Your task: In the excerpt on improving Liquid Silicone Rubber, what kind of bath removes the residue after the laser-activated surface is metallized?

Ion implantation is easy to perform, inexpensive, and will not affect the mechanical and physicochemical properties of the Liquid Silicone Rubber. When carbon ions are implanted into the silicone, cytocompatibility is improved due to the surface characteristics and morphology [4]. The presence of carbon ions prevents bacteria colonization on the part and on the surface of the mold/die, after 24 hours of implantation [3].

Graft polymerization is used to generate a strong polymeric material. The graft polymerization of water-soluble monomers, normally a hydrogel, reduces protein adsorption and platelet adhesion on the device surface. Water-soluble monomers, as the name implies, have very high water content which inhibits the cell adhesion. However, because of the low mechanical properties of hydrogels, it may not be feasible for some applications [5].

Some metallization processes are employed to modify the surface properties. The advantage of this process is that it does not alter the biocompatibility of silicon rubber [6]. For example, Liquid Silicone Rubber can be coated with polymethyl metacrylate (PMMA) before treatment with laser generating patterns. The surface over which the laser passed is activated and metallized in a platinum bath, and the residue is then removed with a chloroform bath. Another option for surface modification of the silicone rubber is grafting with hydrophilic hydrogels, such as polyacrylamide (PAAm) [7]. The laser radiation described above is also employed with this method. Blending is yet another option. The Liquid Silicone Rubber can be mixed with a cross-linked hydrogel, improving the biocompatibility and the hydrophilic properties.

Biocompatibility improvement of the LSR can also be achieved by slowly releasing Nitric Oxide (NO) during compounding. Nitric Oxide has the ability to attenuate platelet activation, and will also prevent infections due to its antimicrobial properties. Another advantage of using Nitric Oxide, is that the NO formulation can be adjusted as needed for each medical application [8].

Data for review:
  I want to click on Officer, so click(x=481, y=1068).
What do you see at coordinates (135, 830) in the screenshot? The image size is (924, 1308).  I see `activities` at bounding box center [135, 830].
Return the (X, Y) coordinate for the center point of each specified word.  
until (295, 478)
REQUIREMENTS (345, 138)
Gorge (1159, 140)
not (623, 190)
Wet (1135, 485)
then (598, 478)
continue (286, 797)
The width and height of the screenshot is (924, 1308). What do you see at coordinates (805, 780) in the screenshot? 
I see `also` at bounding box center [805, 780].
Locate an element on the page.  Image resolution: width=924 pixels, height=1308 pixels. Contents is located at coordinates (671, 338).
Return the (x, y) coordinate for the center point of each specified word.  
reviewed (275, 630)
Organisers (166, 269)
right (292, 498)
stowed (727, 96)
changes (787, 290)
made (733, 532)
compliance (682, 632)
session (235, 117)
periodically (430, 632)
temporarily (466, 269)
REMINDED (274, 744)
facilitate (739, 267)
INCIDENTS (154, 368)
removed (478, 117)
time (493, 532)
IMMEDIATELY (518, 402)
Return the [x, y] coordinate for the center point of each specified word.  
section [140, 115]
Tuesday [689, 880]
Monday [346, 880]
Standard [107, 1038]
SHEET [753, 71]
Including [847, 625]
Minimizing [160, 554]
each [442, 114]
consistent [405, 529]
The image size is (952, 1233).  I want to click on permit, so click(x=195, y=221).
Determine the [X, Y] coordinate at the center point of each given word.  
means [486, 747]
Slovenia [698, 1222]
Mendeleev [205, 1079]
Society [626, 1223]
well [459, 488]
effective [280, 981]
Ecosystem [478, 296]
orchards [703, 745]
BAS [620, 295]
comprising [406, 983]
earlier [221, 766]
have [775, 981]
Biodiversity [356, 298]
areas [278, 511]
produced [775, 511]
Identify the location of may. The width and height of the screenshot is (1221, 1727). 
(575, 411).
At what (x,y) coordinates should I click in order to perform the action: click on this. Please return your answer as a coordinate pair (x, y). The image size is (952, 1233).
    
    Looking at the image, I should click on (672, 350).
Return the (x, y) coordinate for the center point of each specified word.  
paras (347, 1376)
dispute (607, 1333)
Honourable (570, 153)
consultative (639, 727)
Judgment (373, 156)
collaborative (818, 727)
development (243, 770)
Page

Solution: A chloroform bath removes the residue.